The federal investigation of Alan B. Bond for alleged fraudulent trading activities should leave a number of pension sponsors with more than red faces. The alleged activities might have cost their pension funds money. The alleged activities could even cost their trustees money, if they are found to have failed in their fiduciary duty.
The investigation also should serve as a timely warning to plan sponsors and their consultants that they must not become complacent in their hiring and monitoring of money managers.
It has been years since there has been a major scandal involving a prominent pension fund money manager, and this might have led to complacency. And complacency can be dangerous to fiduciaries.
The revelation of the investigation of Mr. Bond makes the due diligence and monitoring by some sponsors and their consultants appear complacent at best, negligent at worst. Some sponsors and consultants, it appears, did a lousy job of scrutinizing Mr. Bond's firm, formerly called Bond Procope Capital Management and now called Albriond Management Capital LLC.
How could they have hired and retained a manager now facing criminal charges of fraud from the U.S. attorney's office and civil charges from the Securities and Exchange Commission?
How could they have overlooked the questionable actions on which the federal officials have focused?
The charges against Mr. Bond still have to be proven. But even if he ultimately is vindicated, cases like this raise warning flags and some troubling issues.
For a start, they suggest sponsors and their consultants need to dig deeper into each manager's trading operations, especially with over-the-counter stocks, when hiring or monitoring managers. At each step they should examine a meaningful sample of trades. If they fail to do so, they are failing in their fiduciary responsibilities to the pension fund and participants.
Sponsors should hire special expertise to monitor closely trading execution and brokerage. A momentum style, such as that used by Mr. Bond's firm, can make trading abuses difficult to detect, some observers say.
All the more reason to hire one of the firms that have made a specialty of studying trading and execution.
Likewise, performance often can serve as a red flag. Sponsors and their consultants should become concerned when money managers stop reporting their investment performance to public databases such as the Pensions & Investments Performance Evaluation Report, as Mr. Bond's firm did.
The causes of poor performance should be closely examined using the quantitative performance attribution tools available.
In addition, sponsors and their consultants must demand the highest level of auditing under the Association for Investment Management Research performance reporting standards. And that highest level should involve going back to the trades that generated the performance. Too often pension sponsors treat the performance presentation standards too casually and simply accept assurances of compliance by money managers.

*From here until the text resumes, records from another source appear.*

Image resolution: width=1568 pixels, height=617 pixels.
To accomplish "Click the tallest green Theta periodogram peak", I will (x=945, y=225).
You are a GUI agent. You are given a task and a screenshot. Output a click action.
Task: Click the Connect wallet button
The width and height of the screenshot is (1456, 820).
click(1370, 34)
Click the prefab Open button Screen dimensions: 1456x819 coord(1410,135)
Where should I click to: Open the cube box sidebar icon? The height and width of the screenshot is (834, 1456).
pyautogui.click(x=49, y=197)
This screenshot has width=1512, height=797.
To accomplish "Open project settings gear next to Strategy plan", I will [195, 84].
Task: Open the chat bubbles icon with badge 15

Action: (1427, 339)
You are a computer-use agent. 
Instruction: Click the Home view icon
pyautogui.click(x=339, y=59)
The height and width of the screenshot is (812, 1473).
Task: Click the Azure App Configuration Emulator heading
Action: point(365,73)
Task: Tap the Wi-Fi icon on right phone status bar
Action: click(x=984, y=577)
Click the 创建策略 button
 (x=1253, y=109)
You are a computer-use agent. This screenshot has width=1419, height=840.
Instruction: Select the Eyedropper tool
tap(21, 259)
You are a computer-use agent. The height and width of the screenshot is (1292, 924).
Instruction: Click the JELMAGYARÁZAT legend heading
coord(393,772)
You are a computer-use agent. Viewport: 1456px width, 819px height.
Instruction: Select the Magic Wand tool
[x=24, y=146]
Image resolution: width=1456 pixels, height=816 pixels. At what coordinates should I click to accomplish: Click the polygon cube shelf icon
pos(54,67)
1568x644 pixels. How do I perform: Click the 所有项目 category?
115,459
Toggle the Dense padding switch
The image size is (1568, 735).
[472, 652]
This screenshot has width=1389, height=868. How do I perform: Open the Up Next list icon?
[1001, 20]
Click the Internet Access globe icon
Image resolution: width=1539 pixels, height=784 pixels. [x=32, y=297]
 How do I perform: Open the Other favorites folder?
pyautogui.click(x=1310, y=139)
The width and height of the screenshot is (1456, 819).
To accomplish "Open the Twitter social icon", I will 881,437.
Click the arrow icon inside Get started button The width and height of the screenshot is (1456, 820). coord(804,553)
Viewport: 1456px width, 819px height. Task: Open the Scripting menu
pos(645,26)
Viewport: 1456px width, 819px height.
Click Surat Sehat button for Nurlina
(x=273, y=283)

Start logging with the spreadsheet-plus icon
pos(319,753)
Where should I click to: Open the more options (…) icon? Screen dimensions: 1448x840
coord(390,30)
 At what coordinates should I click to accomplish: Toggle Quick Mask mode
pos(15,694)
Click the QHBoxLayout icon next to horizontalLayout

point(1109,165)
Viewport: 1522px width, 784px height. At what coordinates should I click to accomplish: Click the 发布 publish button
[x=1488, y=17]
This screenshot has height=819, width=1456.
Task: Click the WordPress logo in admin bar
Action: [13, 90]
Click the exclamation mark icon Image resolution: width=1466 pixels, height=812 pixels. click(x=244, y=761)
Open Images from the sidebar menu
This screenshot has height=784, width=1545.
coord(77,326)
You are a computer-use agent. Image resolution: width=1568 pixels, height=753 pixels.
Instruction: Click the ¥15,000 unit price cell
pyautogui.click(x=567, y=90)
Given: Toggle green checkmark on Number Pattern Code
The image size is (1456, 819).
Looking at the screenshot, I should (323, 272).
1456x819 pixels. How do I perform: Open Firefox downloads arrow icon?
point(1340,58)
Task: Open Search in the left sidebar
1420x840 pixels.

The Bond case also reinforces the danger of pension executives or trustees accepting gifts or favors from money management organizations. The acceptance of such gifts may cloud judgment, but even if it does not it leaves the impression of a conflict of interests. Gifts from managers are unacceptable. Executives and trustees accepting gifts of more than nominal value from current or prospective managers should face disciplinary action. Pension funds that don't have policies banning gifts must institute them immediately.
Whatever the outcome of the Bond investigation, it should serve as a timely reminder that ERISA requires pension fund fiduciaries to oversee their funds with care, skill, prudence and diligence. Those standards are not static. They become tougher to meet over time as new analytic and monitoring tools become available.
Pension executives and their consultants must use all available tools in the monitoring process. Now is the time for executives at all funds to re-examine their monitoring processes to be sure they are up to date, and that they have not become complacent in their practices.